Recipient site complication rate was 55.3% (n=26), of which wound dehiscence was the most common complication occurring in 29.8% (n=14) of cases. Although the majority of complications were of minor concern, 10 patients developed salivary fistulae (21.3%) that occurred significantly more often in suborbital zone I defects (p=0.035). This is in accordance to former studies reporting on fistula rates of 4.3% to 27.3% of patients.8,14,16-18 The development of fistulae is characteristic for maxillary reconstruction and occurs typically near to the medial canthus (zone I) due to breakdown of suture lines.16 In alignment to that, we observed the highest rate of wound dehiscence (38.5%) in patients with zone I defects compared to 18.2% and 30.4% in zone II and III defects, respectively.

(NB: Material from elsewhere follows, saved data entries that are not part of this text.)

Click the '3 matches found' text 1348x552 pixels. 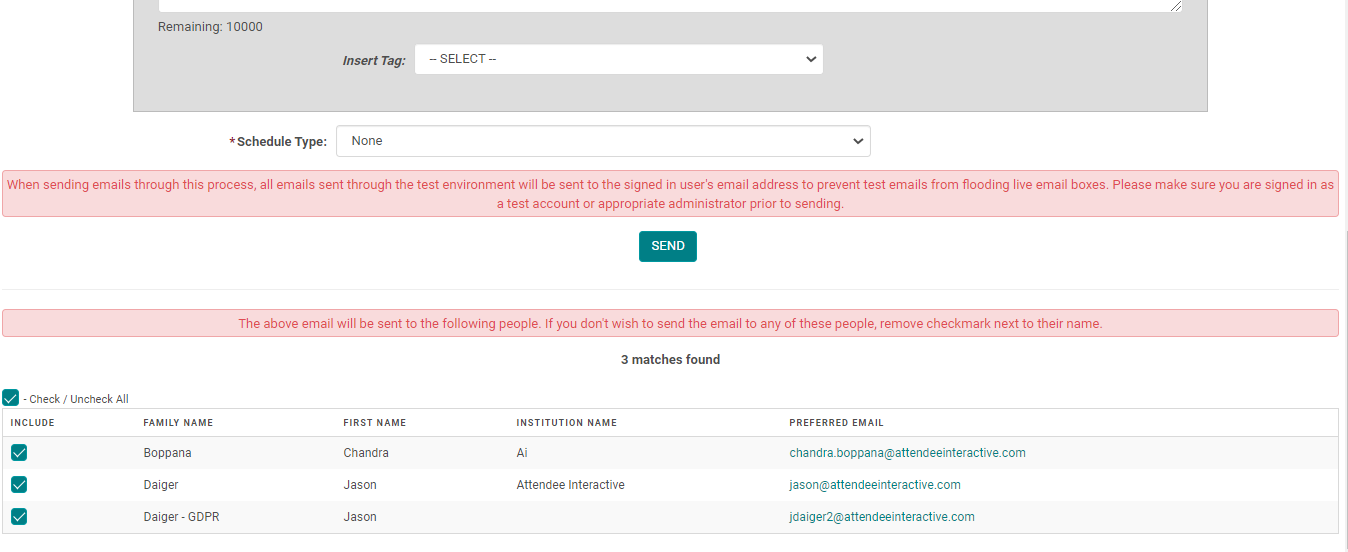(x=670, y=360)
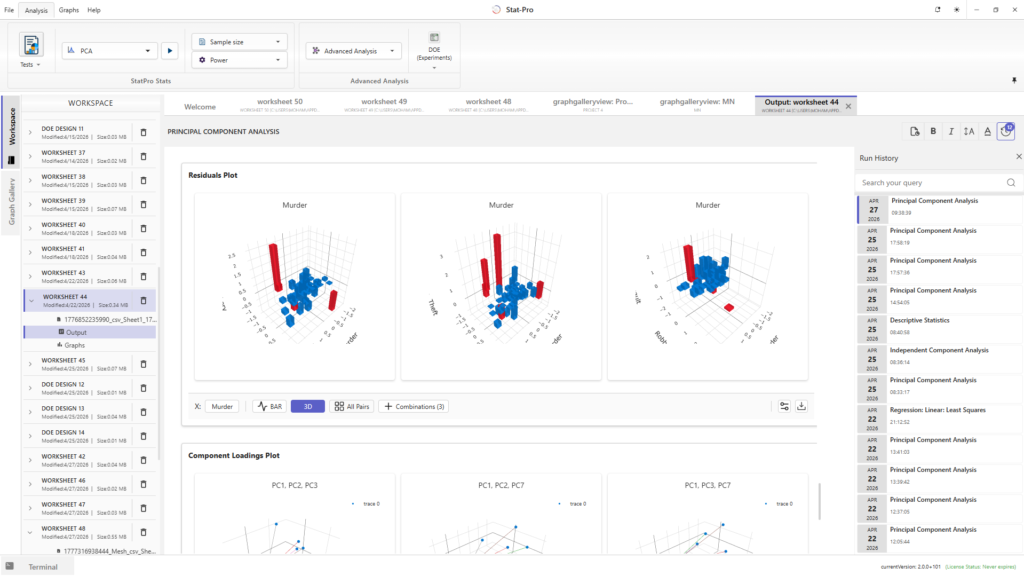Open the Tests icon menu
Image resolution: width=1024 pixels, height=576 pixels.
tap(30, 50)
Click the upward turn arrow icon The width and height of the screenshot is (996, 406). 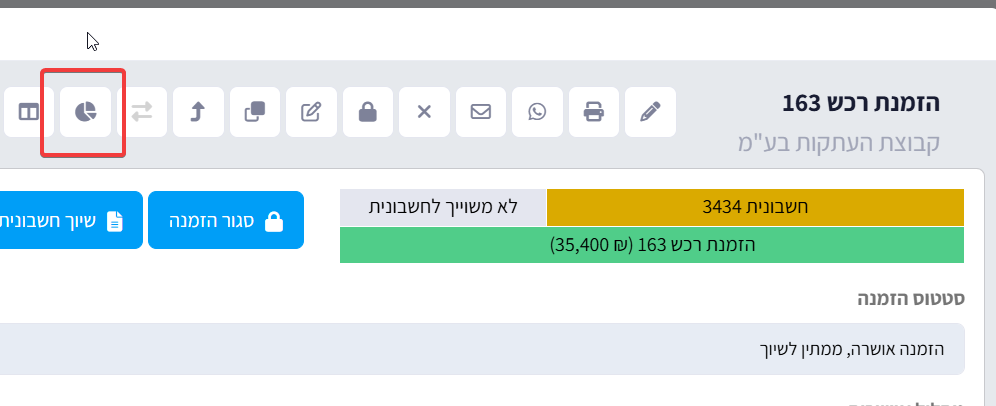click(x=198, y=112)
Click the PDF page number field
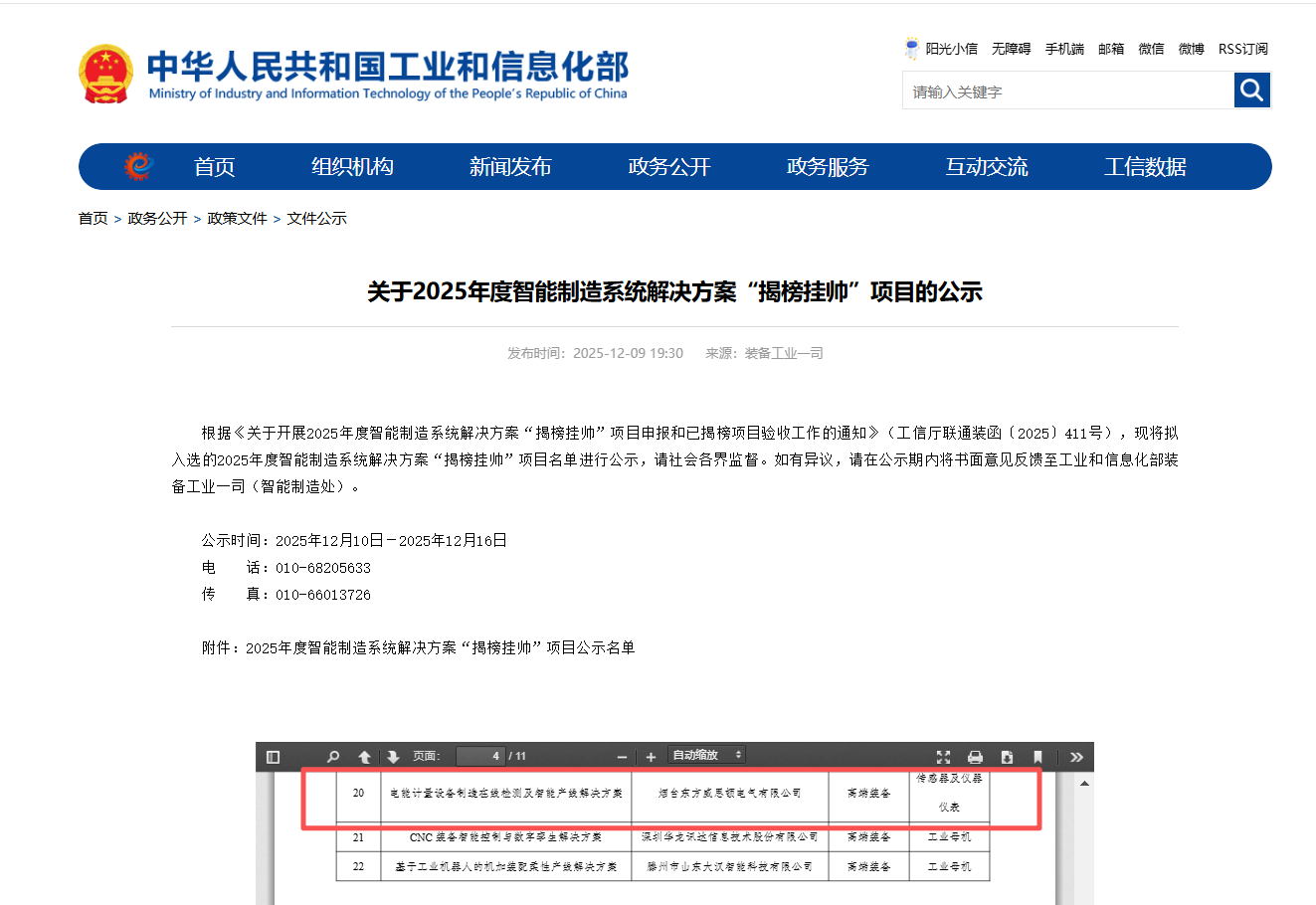Image resolution: width=1316 pixels, height=905 pixels. tap(480, 757)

Until now, a number of different free flaps have been described for cheek reconstruction including the ALT 19, RFFF19, FFF 20 and the scapular / parascapular free flap 21. Recently, the versatility of the SAFF has been demonstrated for general head and neck reconstruction, and in particular for cheek and tongue reconstruction.22,23 In our study, the RFFF was used in 31.9% (n=15) of cases followed by the ALT free flap and the scapular / parascapular free flap in 27.7% (n=13) and 21.3% (n=10) of patients, respectively. Among those, the RFFF was mainly harvested for cutaneous reconstruction (73.7%), the ALT flap for reconstruction of myocutaneous defects (83.3%), and the scapular / parascapular free flap for bone reconstruction (62.5%). Our flap survival rate was 95.7%, which is comparable to 95% to 96% reported in former studies.17,19
We believe that the strength of this study lies in its multicentric nature and the analysis of functional outcomes as well as complications. We see three limiting factors: first, the retrospective study design bears an inherent risk of information and selection bias. Second, the heterogeneity of our cohort with solid malignancies originating from different parts of the cheek allows only limited conclusions. Third, the lack of standard measures for functional outcomes in head and neck oncology24 and the fact that functional and aesthetic outcomes have been rated by treating head and neck surgeons as opposed to patient reported outcomes, represent further limitations.